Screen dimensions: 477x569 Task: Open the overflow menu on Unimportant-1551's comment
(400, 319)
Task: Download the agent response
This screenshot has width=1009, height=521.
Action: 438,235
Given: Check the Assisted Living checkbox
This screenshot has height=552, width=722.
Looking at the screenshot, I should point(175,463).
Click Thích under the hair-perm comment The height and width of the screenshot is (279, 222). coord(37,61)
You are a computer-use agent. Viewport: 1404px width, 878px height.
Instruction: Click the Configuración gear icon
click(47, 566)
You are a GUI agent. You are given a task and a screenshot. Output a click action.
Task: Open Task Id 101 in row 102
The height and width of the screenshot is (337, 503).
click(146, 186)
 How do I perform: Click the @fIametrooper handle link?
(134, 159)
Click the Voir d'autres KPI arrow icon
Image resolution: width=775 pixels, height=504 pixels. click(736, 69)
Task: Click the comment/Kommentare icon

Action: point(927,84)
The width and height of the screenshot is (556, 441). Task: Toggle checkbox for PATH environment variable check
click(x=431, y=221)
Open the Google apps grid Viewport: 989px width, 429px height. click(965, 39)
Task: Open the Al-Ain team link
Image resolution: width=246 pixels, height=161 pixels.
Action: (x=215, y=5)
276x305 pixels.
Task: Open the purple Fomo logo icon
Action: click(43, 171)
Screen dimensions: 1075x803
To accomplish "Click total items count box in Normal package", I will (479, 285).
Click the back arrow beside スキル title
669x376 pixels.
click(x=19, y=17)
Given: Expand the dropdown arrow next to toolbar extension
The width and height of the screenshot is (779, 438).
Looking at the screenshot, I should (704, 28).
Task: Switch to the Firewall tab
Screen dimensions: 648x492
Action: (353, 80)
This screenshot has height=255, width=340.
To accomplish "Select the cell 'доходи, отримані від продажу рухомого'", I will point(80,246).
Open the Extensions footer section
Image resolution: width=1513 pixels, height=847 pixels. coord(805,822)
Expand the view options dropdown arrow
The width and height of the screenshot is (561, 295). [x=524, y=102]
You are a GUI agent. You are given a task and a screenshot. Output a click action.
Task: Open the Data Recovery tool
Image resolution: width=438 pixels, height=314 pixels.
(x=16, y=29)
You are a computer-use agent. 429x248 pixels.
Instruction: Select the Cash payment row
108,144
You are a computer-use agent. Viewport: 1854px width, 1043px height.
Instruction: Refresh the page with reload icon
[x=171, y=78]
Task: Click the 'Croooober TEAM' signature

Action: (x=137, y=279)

------------------------------------

Please reproduce all of the data above word for word, without adding, removing, or changing anything.

Written solution –
Screen dimensions: 477x569 Task: Open the overflow menu on Unimportant-1551's comment
(400, 319)
Task: Download the agent response
This screenshot has width=1009, height=521.
Action: 438,235
Given: Check the Assisted Living checkbox
This screenshot has height=552, width=722.
Looking at the screenshot, I should point(175,463).
Click Thích under the hair-perm comment The height and width of the screenshot is (279, 222). coord(37,61)
You are a computer-use agent. Viewport: 1404px width, 878px height.
Instruction: Click the Configuración gear icon
click(47, 566)
You are a GUI agent. You are given a task and a screenshot. Output a click action.
Task: Open Task Id 101 in row 102
The height and width of the screenshot is (337, 503).
click(146, 186)
 How do I perform: Click the @fIametrooper handle link?
(134, 159)
Click the Voir d'autres KPI arrow icon
Image resolution: width=775 pixels, height=504 pixels. click(736, 69)
Task: Click the comment/Kommentare icon

Action: point(927,84)
The width and height of the screenshot is (556, 441). Task: Toggle checkbox for PATH environment variable check
click(x=431, y=221)
Open the Google apps grid Viewport: 989px width, 429px height. click(965, 39)
Task: Open the Al-Ain team link
Image resolution: width=246 pixels, height=161 pixels.
Action: (x=215, y=5)
276x305 pixels.
Task: Open the purple Fomo logo icon
Action: click(43, 171)
Screen dimensions: 1075x803
To accomplish "Click total items count box in Normal package", I will (479, 285).
Click the back arrow beside スキル title
669x376 pixels.
click(x=19, y=17)
Given: Expand the dropdown arrow next to toolbar extension
The width and height of the screenshot is (779, 438).
Looking at the screenshot, I should (704, 28).
Task: Switch to the Firewall tab
Screen dimensions: 648x492
Action: (353, 80)
This screenshot has height=255, width=340.
To accomplish "Select the cell 'доходи, отримані від продажу рухомого'", I will point(80,246).
Open the Extensions footer section
Image resolution: width=1513 pixels, height=847 pixels. coord(805,822)
Expand the view options dropdown arrow
The width and height of the screenshot is (561, 295). [x=524, y=102]
You are a GUI agent. You are given a task and a screenshot. Output a click action.
Task: Open the Data Recovery tool
Image resolution: width=438 pixels, height=314 pixels.
(x=16, y=29)
You are a computer-use agent. 429x248 pixels.
Instruction: Select the Cash payment row
108,144
You are a computer-use agent. Viewport: 1854px width, 1043px height.
Instruction: Refresh the page with reload icon
[x=171, y=78]
Task: Click the 'Croooober TEAM' signature

Action: (x=137, y=279)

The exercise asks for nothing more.